(This blog was first published on the Practical Law Arbitration Blog on 3 November 2017. To view the original post. please click here.)
Two recent decisions of the High Court have provided salutary illustrations, reminders and guidance as to substantive and procedural aspects of English arbitration law: one in the context of the requirements for relief under section 68 of the Arbitration Act 1996 (AA 1996), and the other as regards arbitral confidentiality and the extent to which that may survive (or be protected in) a challenge process via the High Court.
Relief under section 68
In Sowden v Smyth-Tyrrell, the court was concerned with a statutory arbitration. The decision reminds us of five things.
First, the AA 1996 is no less applicable to statutory/mandatory arbitration than to consensual arbitration (see paragraph 56, citing Compton Beauchamp Estates Ltd v Spence per Morgan J at paragraph 37.
Second, that for the purposes of sections 57 and 70(2) of the AA 1996, where, on a fair reading, the application to the tribunal under section 57 seeks in substance the clarification which is relevant to the subsequent application under section 68, the fact that it may not have done so in so many words will not bar the latter by reason of section 70(2) (see paragraph 22).

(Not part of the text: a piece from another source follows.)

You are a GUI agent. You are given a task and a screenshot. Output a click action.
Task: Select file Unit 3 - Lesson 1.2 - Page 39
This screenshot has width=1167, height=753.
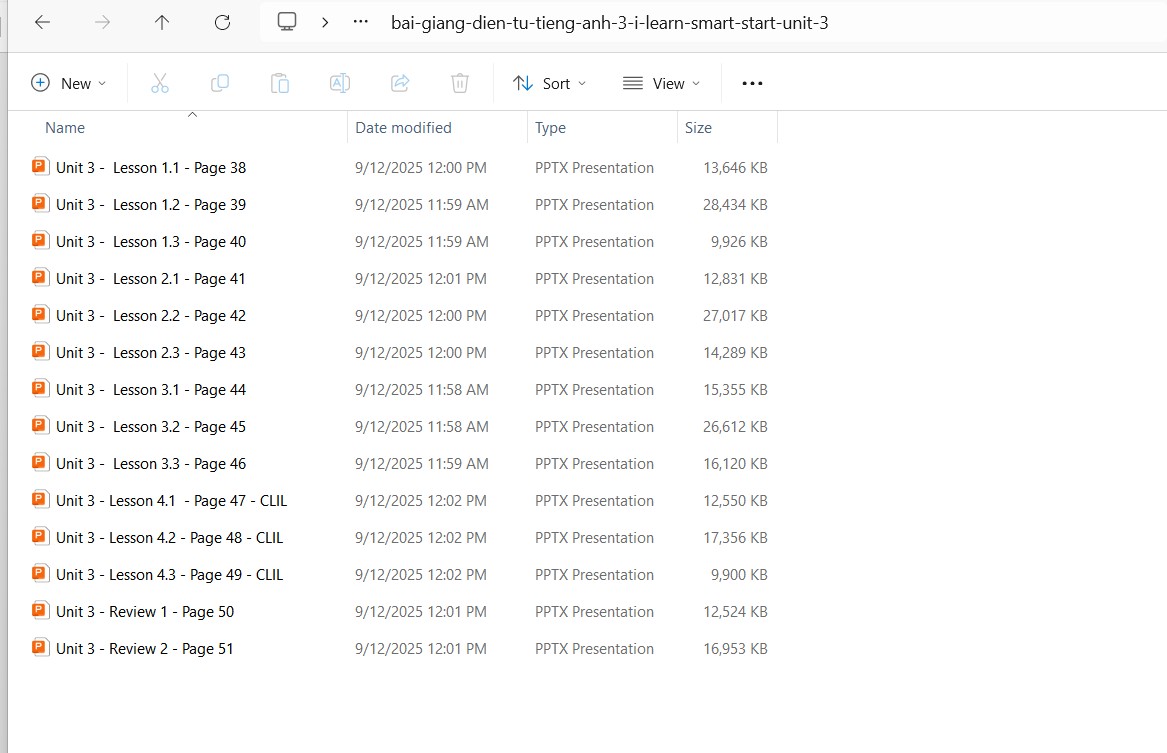click(x=151, y=205)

Third, for the purposes of section 68, it must be shown that what has happened is “so far removed from what could reasonably be expected of the arbitral process” (per the Departmental Advisory Committee on Arbitration (DAC) Report at paragraph 280) that the court can answer “yes” to the question: “Is this so unfair that it cannot reasonably have been expected of the process?”. Without that, there will have been no “substantial injustice”: see paragraphs 55-60.
Fourth, where a party seeks to argue that section 68 is triggered because of a failure of the tribunal to address an argument advanced before it, “Arbitrators do not have to deal with every argument on every point raised; they should deal with essential issues” (per Morison J in Fidelity Management SA v Myriad International Holdings BV at paragraph 9). As stated by Clarke J in Van der Gieesen-de-Noord v Imtech Marine at paragraph 14:
“A failure to deal with an issue is not the same as a failure to set out the reasoning for rejecting a particular argument.”
Fifth, the fact that the tribunal admits to an irregularity for the purposes of the section: see paragraphs 21, 25 and 38.
Meanwhile, in UMS Holdings Ltd v Great Station Properties SA, Teare J provided guidance on the scope of arbitral confidentiality in the context of a challenge to an arbitral award in the High Court (there, under section 68 of the 1996 AA 1996, further to a reference under the London Court of International Arbitration (LCIA) Rules).
The respondents challenged an award under section 68, and the hearing of that challenge was heard in public (further to an order of the court). The challenge under section 68 failed and the resulting judgment was also treated as public.
The respondents contended that the claimants remained under an obligation of confidentiality under Article 30 of the LCIA Rules and that the challenge process under section 68 AA 1996 (and any judgment or order made as part of that process) did not serve to discharge that. They therefore applied for an order to the effect that the award may not be used by that party for any purpose other than the proceedings.
Teare J (applying NAB v Serco Limited at paragraphs 26 and 36) concluded that, by the section 68 process, the award had entered the public domain: see paragraph 20.
Against that backdrop, Teare J therefore concluded that the obligation under Article 30 of the LCIA Rules (which he concluded, on balance, gave rise to an undertaking “to keep confidential” all awards) no longer continued to exist: see paragraph 21.
However, the judge was “troubled by the suggested conclusion that the Claimants should therefore be able to do with the Award as they wish”. This was especially so “in circumstances where the court does not know what the Claimants intend to do with the Award” and where “The Award was a confidential document and has only entered the public domain because the court considered, having regard to the principle of open justice, that the section 68 challenge should be heard in public”: see paragraph 22.
Accordingly, as part of the court’s “inherent jurisdiction to regulate the consequences of its order that the section 68 challenge be heard in public”, Teare J made the order sought by the respondents, stating, at paragraphs 22 and 23, that:
“It does not appear to me to follow that where the Award has entered the public domain because of the court’s own order the Claimants should be free to do what they like with the Award. Some uses of the Award (for example, showing it to a business associate) would be inimical to the confidentiality which normally attaches to awards”.